Begin DATASET RECORDS
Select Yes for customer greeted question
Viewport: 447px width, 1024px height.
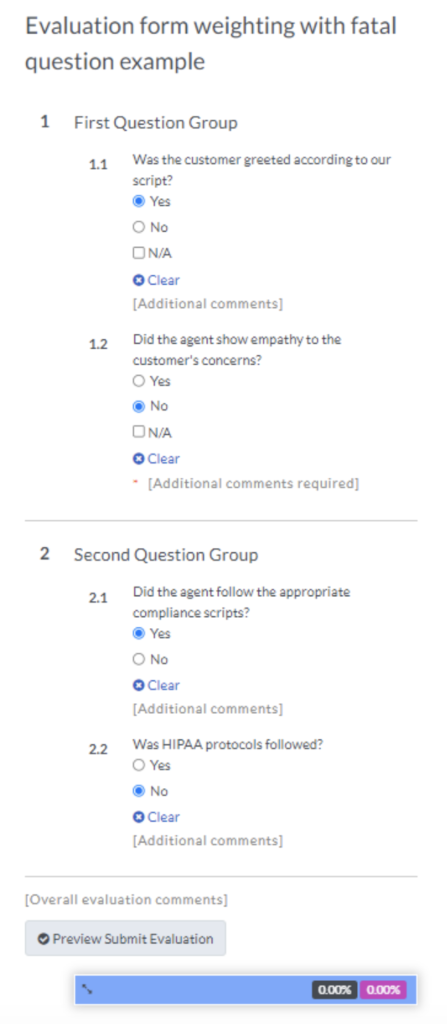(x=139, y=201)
End DATASET RECORDS
Begin DATASET RECORDS
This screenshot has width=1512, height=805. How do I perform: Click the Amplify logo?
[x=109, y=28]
End DATASET RECORDS
Begin DATASET RECORDS
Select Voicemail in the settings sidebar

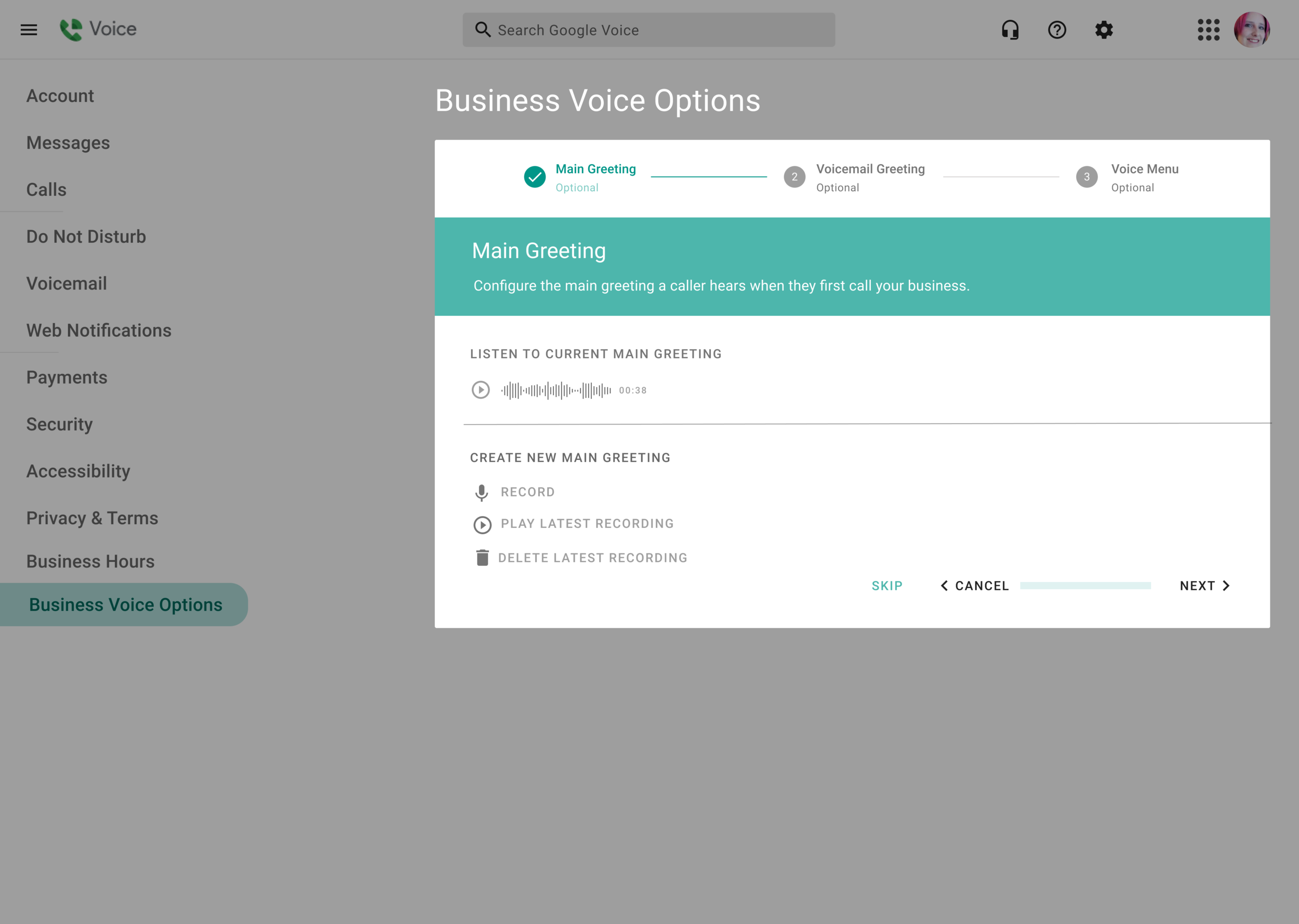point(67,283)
End DATASET RECORDS
■ **GOAL**
Format the lines from the one with "Select Yes for customer greeted question" to the one with "(x=139, y=201)", both included, as a numbered list, skipping any blank lines and leaving out the pictures.

■ **OUTPUT**
1. Select Yes for customer greeted question
2. Viewport: 447px width, 1024px height.
3. (x=139, y=201)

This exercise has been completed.